↓

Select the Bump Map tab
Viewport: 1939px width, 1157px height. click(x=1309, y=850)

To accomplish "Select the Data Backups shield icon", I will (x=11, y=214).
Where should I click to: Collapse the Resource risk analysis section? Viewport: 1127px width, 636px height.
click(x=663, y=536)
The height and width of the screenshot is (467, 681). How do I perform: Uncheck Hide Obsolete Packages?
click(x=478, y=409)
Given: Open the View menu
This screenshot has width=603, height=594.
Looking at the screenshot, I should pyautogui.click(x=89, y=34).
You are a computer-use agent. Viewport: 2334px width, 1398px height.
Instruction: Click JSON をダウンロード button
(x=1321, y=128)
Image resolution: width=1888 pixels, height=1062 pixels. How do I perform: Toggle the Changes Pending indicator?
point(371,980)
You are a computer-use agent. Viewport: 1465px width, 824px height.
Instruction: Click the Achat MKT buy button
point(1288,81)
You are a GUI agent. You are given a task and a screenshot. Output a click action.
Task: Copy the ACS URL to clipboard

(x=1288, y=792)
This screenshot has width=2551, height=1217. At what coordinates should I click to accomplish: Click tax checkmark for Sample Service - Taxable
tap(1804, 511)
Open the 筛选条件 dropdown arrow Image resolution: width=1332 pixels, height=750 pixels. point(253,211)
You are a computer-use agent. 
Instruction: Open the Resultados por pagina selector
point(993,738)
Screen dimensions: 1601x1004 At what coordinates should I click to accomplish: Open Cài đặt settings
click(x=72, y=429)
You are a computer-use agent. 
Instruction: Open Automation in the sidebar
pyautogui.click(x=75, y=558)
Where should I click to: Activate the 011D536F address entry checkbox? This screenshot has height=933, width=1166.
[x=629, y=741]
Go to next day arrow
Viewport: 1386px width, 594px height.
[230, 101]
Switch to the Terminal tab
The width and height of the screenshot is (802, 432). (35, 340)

↑

Repeat the whole listing, keeping every word exactly as it is.

Response area
Select the Bump Map tab
Viewport: 1939px width, 1157px height. click(x=1309, y=850)

To accomplish "Select the Data Backups shield icon", I will (x=11, y=214).
Where should I click to: Collapse the Resource risk analysis section? Viewport: 1127px width, 636px height.
click(x=663, y=536)
The height and width of the screenshot is (467, 681). How do I perform: Uncheck Hide Obsolete Packages?
click(x=478, y=409)
Given: Open the View menu
This screenshot has width=603, height=594.
Looking at the screenshot, I should pyautogui.click(x=89, y=34).
You are a computer-use agent. Viewport: 2334px width, 1398px height.
Instruction: Click JSON をダウンロード button
(x=1321, y=128)
Image resolution: width=1888 pixels, height=1062 pixels. How do I perform: Toggle the Changes Pending indicator?
point(371,980)
You are a computer-use agent. Viewport: 1465px width, 824px height.
Instruction: Click the Achat MKT buy button
point(1288,81)
You are a GUI agent. You are given a task and a screenshot. Output a click action.
Task: Copy the ACS URL to clipboard

(x=1288, y=792)
This screenshot has width=2551, height=1217. At what coordinates should I click to accomplish: Click tax checkmark for Sample Service - Taxable
tap(1804, 511)
Open the 筛选条件 dropdown arrow Image resolution: width=1332 pixels, height=750 pixels. point(253,211)
You are a computer-use agent. 
Instruction: Open the Resultados por pagina selector
point(993,738)
Screen dimensions: 1601x1004 At what coordinates should I click to accomplish: Open Cài đặt settings
click(x=72, y=429)
You are a computer-use agent. 
Instruction: Open Automation in the sidebar
pyautogui.click(x=75, y=558)
Where should I click to: Activate the 011D536F address entry checkbox? This screenshot has height=933, width=1166.
[x=629, y=741]
Go to next day arrow
Viewport: 1386px width, 594px height.
[230, 101]
Switch to the Terminal tab
The width and height of the screenshot is (802, 432). (35, 340)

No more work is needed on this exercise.